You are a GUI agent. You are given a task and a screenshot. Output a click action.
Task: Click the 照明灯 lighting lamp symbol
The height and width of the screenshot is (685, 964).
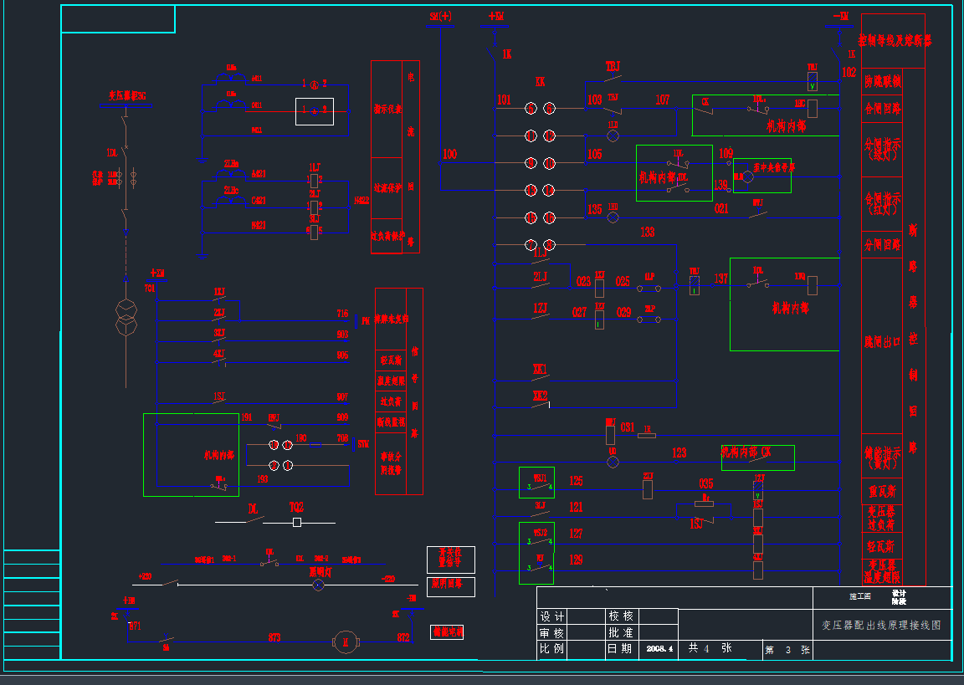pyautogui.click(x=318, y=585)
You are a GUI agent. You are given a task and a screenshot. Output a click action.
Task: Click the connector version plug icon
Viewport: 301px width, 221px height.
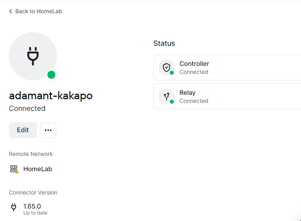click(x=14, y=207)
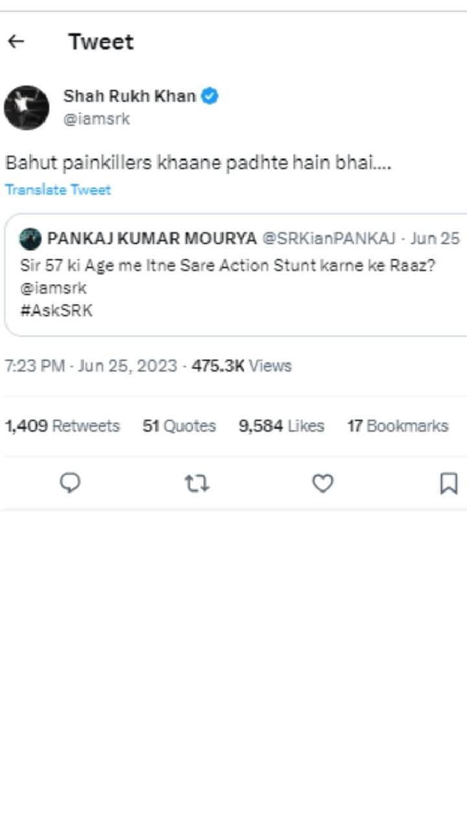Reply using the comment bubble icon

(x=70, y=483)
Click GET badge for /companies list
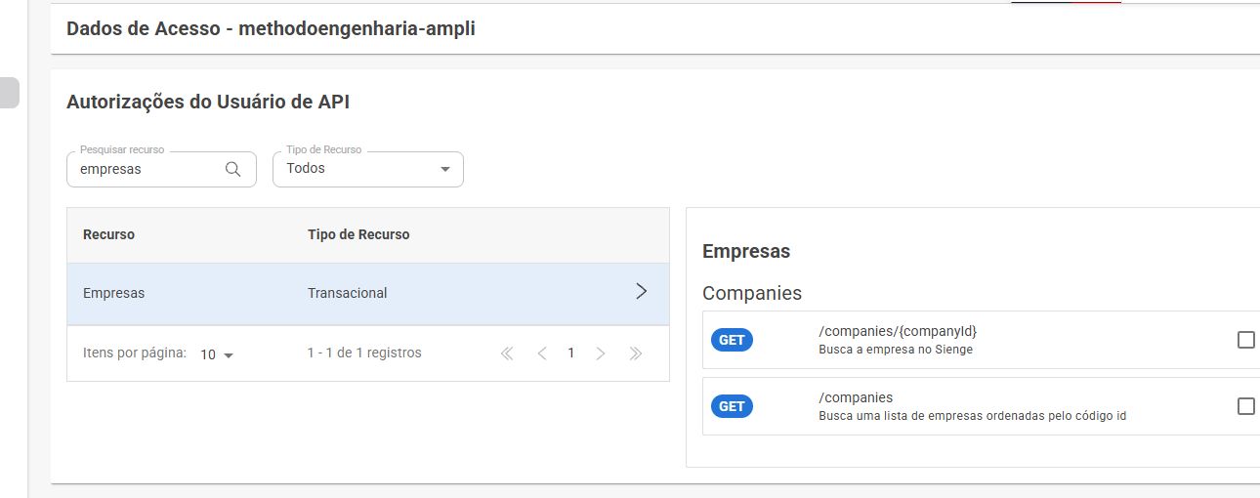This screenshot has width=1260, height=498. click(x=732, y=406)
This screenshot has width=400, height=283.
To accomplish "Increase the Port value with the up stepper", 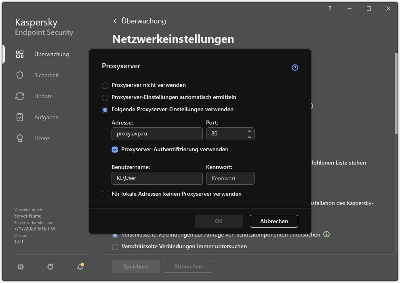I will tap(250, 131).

-.-.-

**REQUIREMENT**
Copy word for word the lines of the records above from the one with "Task: Click the 照明灯 lighting lamp symbol" up to and including the one with "Task: Click the connector version plug icon". Skip the pictures.

**RESULT BELOW**
Task: Click the 照明灯 lighting lamp symbol
The height and width of the screenshot is (685, 964).
pyautogui.click(x=318, y=585)
You are a GUI agent. You are given a task and a screenshot. Output a click action.
Task: Click the connector version plug icon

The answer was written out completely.